However, sometimes investors can have multiple or conflicting goals. In these situations, rather than pooling all of investor’s assets into a single portfolio, financial advisers create a separate portfolio for each goal. The risk tolerance for these portfolios depends on the investment objective of the client.
“We think, from an end client, perspective, there are really only two broad aims,” says Nick Samouilhan, senior fund manager, multi-asset funds at Aviva Investors. “It ties up to what you want to do, where you are in life. If you are saving for something, saving for retirement, saving for a holiday, that is all about growing your capital. That is the first goal. The second is, once you have got some capital, how you live off that and not erode it over time. That is drawing an income from it.
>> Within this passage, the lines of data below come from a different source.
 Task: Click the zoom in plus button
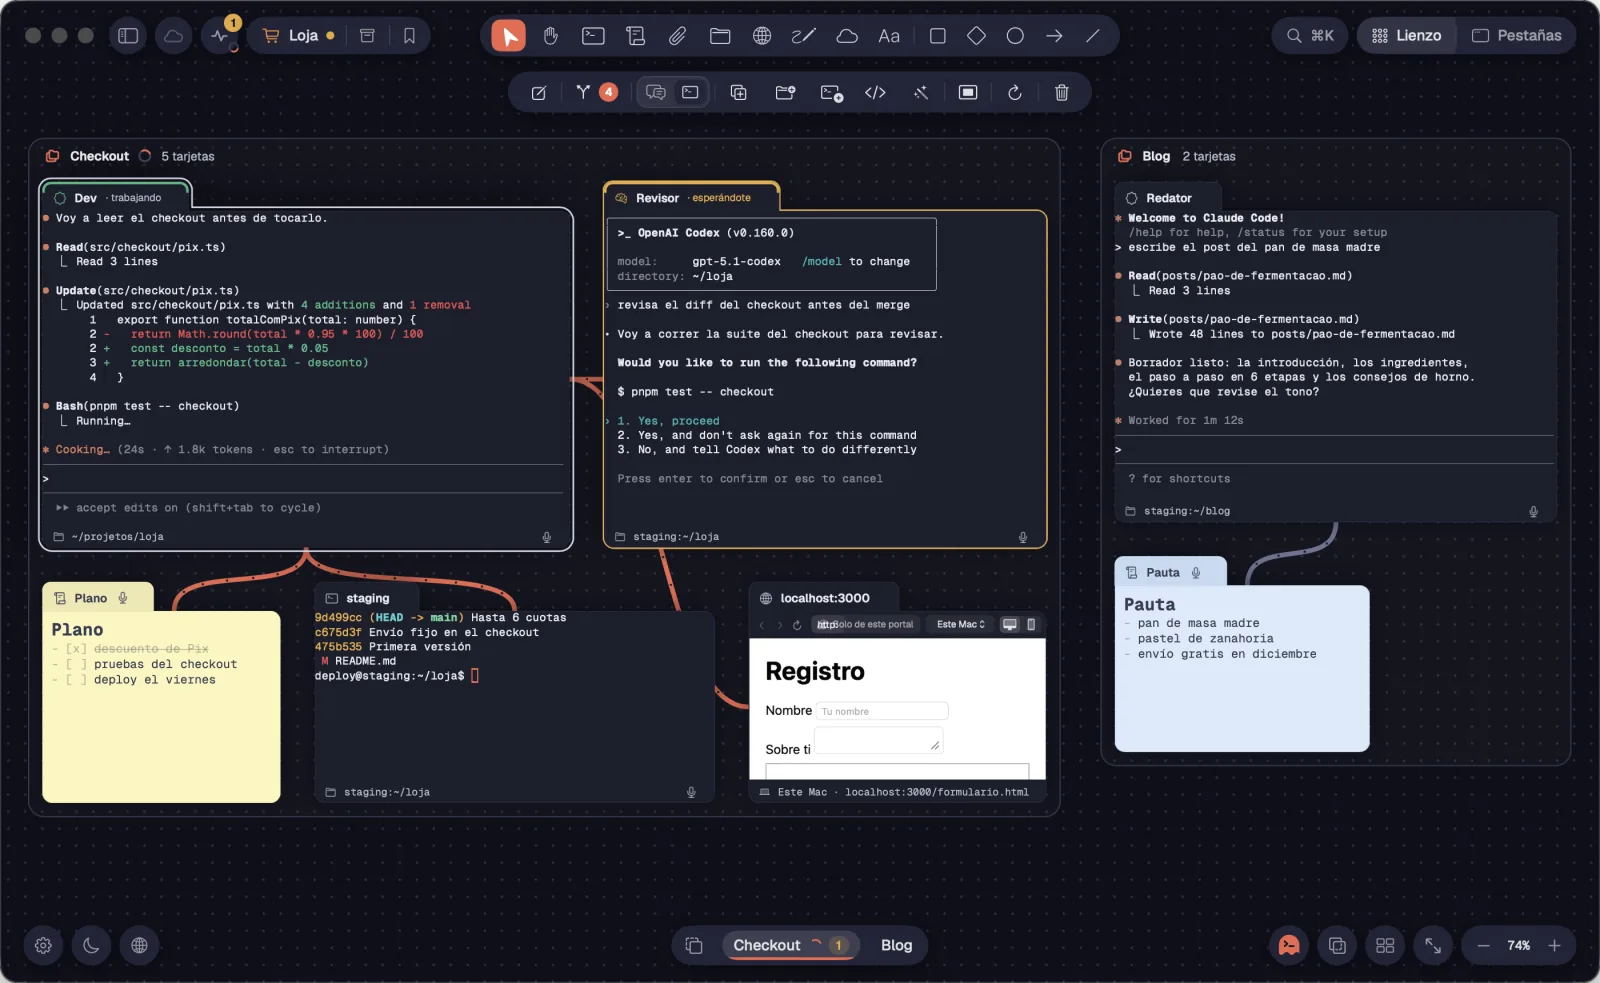pos(1554,945)
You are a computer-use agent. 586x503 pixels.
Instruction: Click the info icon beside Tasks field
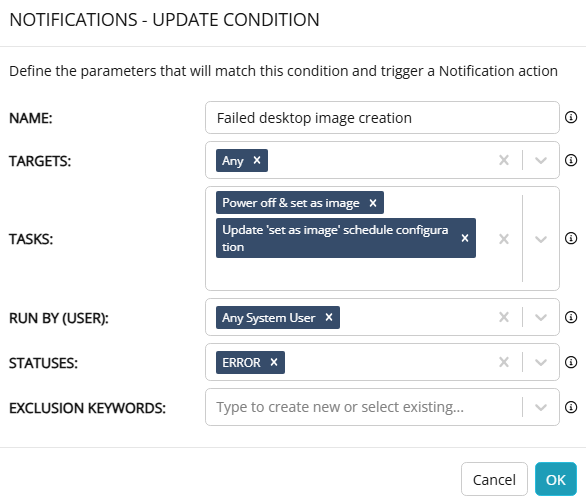coord(571,238)
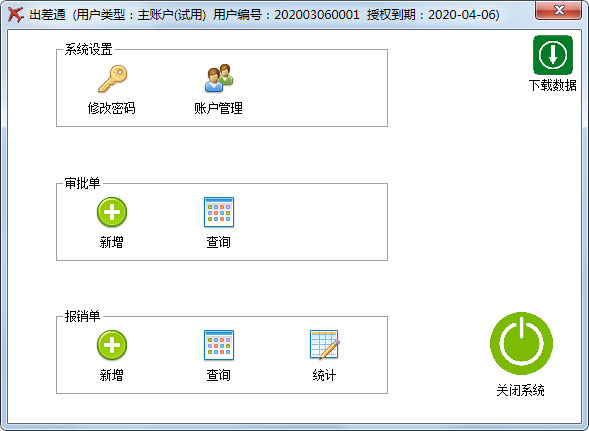Select the 修改密码 text label
589x431 pixels.
[x=112, y=108]
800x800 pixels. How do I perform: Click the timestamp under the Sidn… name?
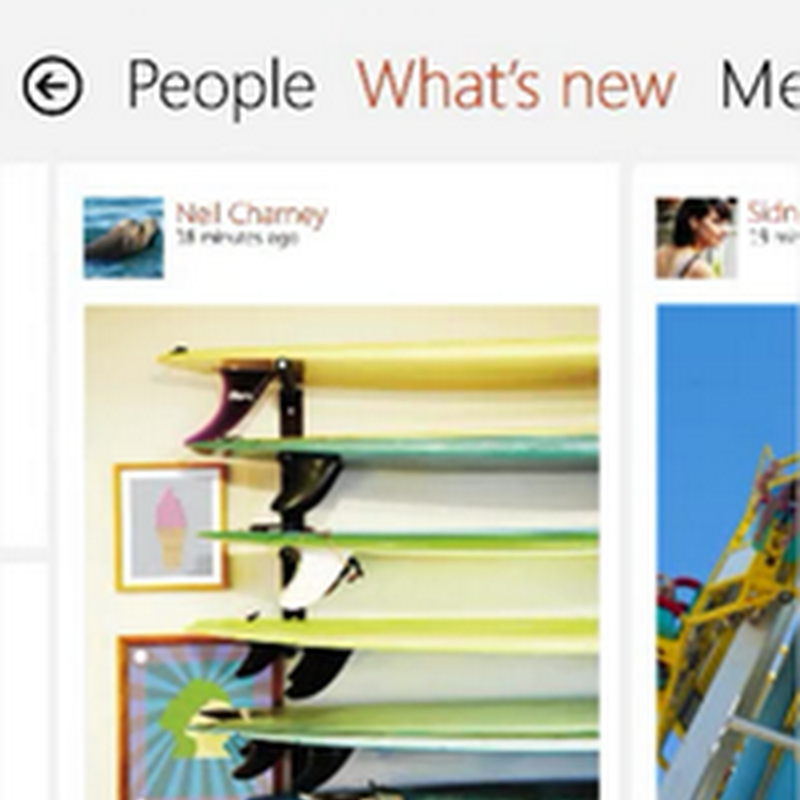(774, 237)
We can talk about it in different ways and phrase it differently, but ultimately, those are the two goals, which everyone has.”
While there has been an increase in goals-based investing, other events such as the introduction of pensions freedoms in the UK have also had people looking to their financial advisers for help in building their retirement pots. “Pensions freedoms have had quite a lot to do where the government has turned things around and said we are not going to look after you, and people need to take responsibility for their own retirement,” says Mr Farlow. “That means the onus is on the individual and that means them understanding what they’re going to get.”
This has led to a large number of people saving for their retirement and seeking advice from financial advisers to grow their pension pots. “Setting a retirement goal isn’t so much about asking people how much they need in retirement; rather will they have enough to maintain the lifestyle they feel they deserve,” says Simon Smallcombe, UK managing director at AXA Life Invest.
“It is about ensuring that the planning and advice they have received matches the client’s needs and demonstrates value. From our own research, we know that most people are risk averse and become more cautious as they get older. We also know that over three quarters of UK savers would be willing to pay 1 per cent more each year towards their pension pot in exchange for a guarantee on how much retirement income they would receive,” he says.
So how does one set up a process towards implementing a goals-based approach? According to Jean LP Brunel, a US-based wealth manager and expert on goals-based investing, setting up a goals-based process is repetitive.
The first step is to identify and describe the client’s main goals. This includes ‘needs’, ‘wants’, ‘wishes’ and ‘dreams’, ‘nightmares’, ‘fears’, ‘worries’ and ‘concerns’. The second step is to identify their respective time horizons, followed by identifying related cash flows or bullet payments. The final two steps include identifying the lowest funding cost for each goal and then finally deriving assets needed to meet each goal.